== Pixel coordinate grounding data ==
########################################
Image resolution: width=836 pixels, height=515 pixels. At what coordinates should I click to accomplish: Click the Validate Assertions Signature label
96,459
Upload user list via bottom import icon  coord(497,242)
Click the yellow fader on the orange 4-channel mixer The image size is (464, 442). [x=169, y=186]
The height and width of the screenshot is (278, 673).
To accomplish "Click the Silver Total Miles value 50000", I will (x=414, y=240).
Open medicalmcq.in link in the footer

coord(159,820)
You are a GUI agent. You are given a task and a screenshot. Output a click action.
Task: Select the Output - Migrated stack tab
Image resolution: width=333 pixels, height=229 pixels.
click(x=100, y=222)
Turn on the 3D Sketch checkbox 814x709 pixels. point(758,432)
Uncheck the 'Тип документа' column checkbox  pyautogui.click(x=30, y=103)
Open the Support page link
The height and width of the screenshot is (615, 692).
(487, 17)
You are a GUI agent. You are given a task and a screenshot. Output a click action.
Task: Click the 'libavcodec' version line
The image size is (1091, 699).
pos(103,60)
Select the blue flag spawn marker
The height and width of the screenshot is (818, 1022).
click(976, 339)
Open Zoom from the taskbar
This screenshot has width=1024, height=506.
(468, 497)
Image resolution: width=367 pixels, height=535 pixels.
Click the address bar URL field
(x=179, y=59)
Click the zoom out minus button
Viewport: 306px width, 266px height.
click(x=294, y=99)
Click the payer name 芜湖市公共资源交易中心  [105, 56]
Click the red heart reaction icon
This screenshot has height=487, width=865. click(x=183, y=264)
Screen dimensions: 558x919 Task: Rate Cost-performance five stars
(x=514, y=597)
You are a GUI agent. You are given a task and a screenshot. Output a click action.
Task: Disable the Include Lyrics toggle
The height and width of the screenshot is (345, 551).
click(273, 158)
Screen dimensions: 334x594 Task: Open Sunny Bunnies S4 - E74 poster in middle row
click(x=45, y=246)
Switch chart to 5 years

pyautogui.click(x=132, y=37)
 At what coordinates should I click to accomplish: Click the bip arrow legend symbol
########################################
== PROBLEM DESCRIPTION ==
Transcribe the data above so that every line matches exactly.

== OUTPUT FOR THIS EXERCISE ==
Image resolution: width=836 pixels, height=515 pixels. At what coordinates should I click to accomplish: Click the Validate Assertions Signature label
96,459
Upload user list via bottom import icon  coord(497,242)
Click the yellow fader on the orange 4-channel mixer The image size is (464, 442). [x=169, y=186]
The height and width of the screenshot is (278, 673).
To accomplish "Click the Silver Total Miles value 50000", I will (x=414, y=240).
Open medicalmcq.in link in the footer

coord(159,820)
You are a GUI agent. You are given a task and a screenshot. Output a click action.
Task: Select the Output - Migrated stack tab
Image resolution: width=333 pixels, height=229 pixels.
click(x=100, y=222)
Turn on the 3D Sketch checkbox 814x709 pixels. point(758,432)
Uncheck the 'Тип документа' column checkbox  pyautogui.click(x=30, y=103)
Open the Support page link
The height and width of the screenshot is (615, 692).
(487, 17)
You are a GUI agent. You are given a task and a screenshot. Output a click action.
Task: Click the 'libavcodec' version line
The image size is (1091, 699).
pos(103,60)
Select the blue flag spawn marker
The height and width of the screenshot is (818, 1022).
click(976, 339)
Open Zoom from the taskbar
This screenshot has width=1024, height=506.
(468, 497)
Image resolution: width=367 pixels, height=535 pixels.
Click the address bar URL field
(x=179, y=59)
Click the zoom out minus button
Viewport: 306px width, 266px height.
click(x=294, y=99)
Click the payer name 芜湖市公共资源交易中心  [105, 56]
Click the red heart reaction icon
This screenshot has height=487, width=865. click(x=183, y=264)
Screen dimensions: 558x919 Task: Rate Cost-performance five stars
(x=514, y=597)
You are a GUI agent. You are given a task and a screenshot. Output a click action.
Task: Disable the Include Lyrics toggle
The height and width of the screenshot is (345, 551).
click(273, 158)
Screen dimensions: 334x594 Task: Open Sunny Bunnies S4 - E74 poster in middle row
click(x=45, y=246)
Switch chart to 5 years

pyautogui.click(x=132, y=37)
 At what coordinates should I click to accomplish: Click the bip arrow legend symbol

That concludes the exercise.